After an hour of clashes, the militants reached his local mosque, and police forces decided to retreat. Hassan had been providing food for their forces, and feared he would be killed by the militants if he stayed.
“When I heard them yelling, ‘Let’s retreat.’ I told them, ‘I’m going to start my car and go with you,’” he said. “It was a very scary scene outside — dark and fire around us.”
He followed the police Humvees as they withdrew to the airport, on the edge of the city.
He said seeing them rush to their vehicles and withdraw gave him “flashbacks” to 2014, when security forces abandoned the city to Islamic State militants with little fight. He said police forces are yet to return to his street according to neighbors who are still hiding in their houses don’t know if the militants have withdrawn or not. He said he won’t return home until Islamic State has been expelled from all of western Mosul.
Brig.

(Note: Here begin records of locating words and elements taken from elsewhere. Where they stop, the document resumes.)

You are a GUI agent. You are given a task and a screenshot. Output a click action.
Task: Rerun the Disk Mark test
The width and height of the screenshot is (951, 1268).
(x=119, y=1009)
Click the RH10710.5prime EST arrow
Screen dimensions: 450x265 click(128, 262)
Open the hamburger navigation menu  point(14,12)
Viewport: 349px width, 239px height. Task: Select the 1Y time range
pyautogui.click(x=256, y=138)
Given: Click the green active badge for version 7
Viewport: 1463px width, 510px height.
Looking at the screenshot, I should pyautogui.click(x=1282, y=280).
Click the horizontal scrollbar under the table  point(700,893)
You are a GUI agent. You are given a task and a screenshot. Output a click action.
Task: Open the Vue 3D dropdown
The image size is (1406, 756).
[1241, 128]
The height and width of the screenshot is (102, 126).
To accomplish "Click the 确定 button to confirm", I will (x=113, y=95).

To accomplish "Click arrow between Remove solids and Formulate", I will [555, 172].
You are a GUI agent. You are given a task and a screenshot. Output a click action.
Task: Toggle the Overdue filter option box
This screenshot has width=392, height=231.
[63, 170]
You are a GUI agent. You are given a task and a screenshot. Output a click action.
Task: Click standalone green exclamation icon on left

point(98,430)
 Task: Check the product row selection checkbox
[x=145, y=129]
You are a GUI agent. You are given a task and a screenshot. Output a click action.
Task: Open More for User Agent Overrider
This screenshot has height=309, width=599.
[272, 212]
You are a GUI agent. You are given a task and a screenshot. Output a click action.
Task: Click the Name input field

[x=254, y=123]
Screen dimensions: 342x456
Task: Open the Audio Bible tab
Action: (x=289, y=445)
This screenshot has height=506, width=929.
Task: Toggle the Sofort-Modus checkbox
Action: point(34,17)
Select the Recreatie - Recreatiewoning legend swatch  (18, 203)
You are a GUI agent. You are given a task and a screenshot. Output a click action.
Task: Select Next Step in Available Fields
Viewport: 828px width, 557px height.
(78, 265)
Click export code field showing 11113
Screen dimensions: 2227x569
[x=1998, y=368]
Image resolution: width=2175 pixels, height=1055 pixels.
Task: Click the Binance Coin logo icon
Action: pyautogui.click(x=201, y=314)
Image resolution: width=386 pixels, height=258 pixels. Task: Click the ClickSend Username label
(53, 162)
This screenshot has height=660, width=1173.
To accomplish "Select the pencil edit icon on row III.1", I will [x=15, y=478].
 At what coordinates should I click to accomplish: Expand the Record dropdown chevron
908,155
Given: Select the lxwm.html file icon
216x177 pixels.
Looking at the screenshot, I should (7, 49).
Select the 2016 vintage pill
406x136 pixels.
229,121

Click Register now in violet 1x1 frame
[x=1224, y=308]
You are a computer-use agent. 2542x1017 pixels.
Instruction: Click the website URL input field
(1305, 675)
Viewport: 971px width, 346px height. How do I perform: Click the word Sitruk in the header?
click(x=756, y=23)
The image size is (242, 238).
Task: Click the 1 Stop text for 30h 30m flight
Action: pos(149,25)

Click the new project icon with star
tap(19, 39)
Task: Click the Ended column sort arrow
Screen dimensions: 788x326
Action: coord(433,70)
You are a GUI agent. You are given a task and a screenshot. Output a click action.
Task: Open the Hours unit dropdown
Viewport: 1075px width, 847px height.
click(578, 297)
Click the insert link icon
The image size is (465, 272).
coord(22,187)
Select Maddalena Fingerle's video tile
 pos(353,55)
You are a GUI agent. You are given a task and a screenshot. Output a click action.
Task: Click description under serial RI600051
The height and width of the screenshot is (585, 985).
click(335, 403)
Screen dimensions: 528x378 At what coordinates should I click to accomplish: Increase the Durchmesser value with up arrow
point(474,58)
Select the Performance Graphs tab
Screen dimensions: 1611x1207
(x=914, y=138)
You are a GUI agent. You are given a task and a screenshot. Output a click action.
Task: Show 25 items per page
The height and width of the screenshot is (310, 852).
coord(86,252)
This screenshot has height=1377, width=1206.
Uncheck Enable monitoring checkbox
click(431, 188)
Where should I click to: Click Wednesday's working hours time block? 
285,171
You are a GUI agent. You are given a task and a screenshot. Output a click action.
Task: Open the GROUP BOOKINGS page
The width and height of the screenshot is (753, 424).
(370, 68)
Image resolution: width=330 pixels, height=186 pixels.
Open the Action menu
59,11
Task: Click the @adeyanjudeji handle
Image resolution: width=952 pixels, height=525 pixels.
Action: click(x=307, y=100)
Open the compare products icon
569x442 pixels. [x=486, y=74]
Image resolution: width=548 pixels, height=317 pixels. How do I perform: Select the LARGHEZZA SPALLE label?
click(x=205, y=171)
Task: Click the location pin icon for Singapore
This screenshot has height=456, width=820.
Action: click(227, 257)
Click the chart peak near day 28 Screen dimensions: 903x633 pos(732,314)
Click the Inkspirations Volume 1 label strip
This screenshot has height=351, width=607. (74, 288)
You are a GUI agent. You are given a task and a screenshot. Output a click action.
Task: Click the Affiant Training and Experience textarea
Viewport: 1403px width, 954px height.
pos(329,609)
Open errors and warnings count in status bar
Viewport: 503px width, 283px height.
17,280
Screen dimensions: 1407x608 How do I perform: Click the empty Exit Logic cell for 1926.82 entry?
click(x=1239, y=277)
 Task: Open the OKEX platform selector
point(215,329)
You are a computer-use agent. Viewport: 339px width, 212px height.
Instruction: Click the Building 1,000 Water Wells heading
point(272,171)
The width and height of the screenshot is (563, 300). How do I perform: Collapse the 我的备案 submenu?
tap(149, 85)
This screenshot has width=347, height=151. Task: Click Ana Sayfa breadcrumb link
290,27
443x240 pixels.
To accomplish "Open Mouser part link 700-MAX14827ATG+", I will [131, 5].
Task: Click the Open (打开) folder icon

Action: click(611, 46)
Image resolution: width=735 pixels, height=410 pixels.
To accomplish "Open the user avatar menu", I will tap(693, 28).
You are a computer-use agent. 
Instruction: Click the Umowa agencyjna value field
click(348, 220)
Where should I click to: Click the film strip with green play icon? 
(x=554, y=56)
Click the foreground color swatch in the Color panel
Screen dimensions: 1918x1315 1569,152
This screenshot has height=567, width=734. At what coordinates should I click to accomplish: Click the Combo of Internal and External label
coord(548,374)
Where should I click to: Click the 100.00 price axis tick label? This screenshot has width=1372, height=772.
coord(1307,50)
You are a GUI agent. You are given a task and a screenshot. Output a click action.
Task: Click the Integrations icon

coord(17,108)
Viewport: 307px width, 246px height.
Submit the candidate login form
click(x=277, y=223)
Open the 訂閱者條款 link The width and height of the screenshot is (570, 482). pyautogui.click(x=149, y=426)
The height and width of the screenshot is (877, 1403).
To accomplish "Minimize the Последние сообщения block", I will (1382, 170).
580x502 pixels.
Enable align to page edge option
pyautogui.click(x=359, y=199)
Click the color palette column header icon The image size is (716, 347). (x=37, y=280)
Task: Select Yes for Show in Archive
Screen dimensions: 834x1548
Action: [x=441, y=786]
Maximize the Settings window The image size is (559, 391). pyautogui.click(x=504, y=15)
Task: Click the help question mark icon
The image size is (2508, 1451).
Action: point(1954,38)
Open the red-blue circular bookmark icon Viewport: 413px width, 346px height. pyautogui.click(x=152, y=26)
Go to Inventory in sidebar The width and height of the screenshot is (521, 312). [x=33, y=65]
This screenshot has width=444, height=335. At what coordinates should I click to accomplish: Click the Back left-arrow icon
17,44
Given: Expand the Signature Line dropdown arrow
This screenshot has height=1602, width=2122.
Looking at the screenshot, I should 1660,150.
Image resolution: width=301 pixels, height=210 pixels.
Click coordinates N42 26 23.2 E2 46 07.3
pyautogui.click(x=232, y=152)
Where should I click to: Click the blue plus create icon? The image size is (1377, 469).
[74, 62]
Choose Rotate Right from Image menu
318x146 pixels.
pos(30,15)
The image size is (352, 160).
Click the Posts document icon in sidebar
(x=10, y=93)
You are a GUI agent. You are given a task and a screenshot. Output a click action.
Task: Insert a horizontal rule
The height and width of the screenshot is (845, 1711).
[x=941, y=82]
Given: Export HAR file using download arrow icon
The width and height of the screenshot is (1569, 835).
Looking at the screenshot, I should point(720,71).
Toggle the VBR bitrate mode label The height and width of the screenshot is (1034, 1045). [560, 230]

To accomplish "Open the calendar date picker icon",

Gen. Faris Radhi, director of the operation room at the federal police headquarters south of Mosul, said that the attack involved 50 suicide bombers but denied that they had lost any ground. “Clashes are ongoing,” he said. Iraqi forces and the U.S.-led coalition are “hunting them one-by-one,” he said. “The enemy has used the last card in this attack, which means this is the best they can do.”
In an official statement Lt. Gen. Raed Shaker Jawdat played down the incident. He described it as a “tactical operation” by police forces aimed at drawing militants out of the Old City and into the secured area of Dendan — where families have returned to their homes — to target them with shelling and snipers.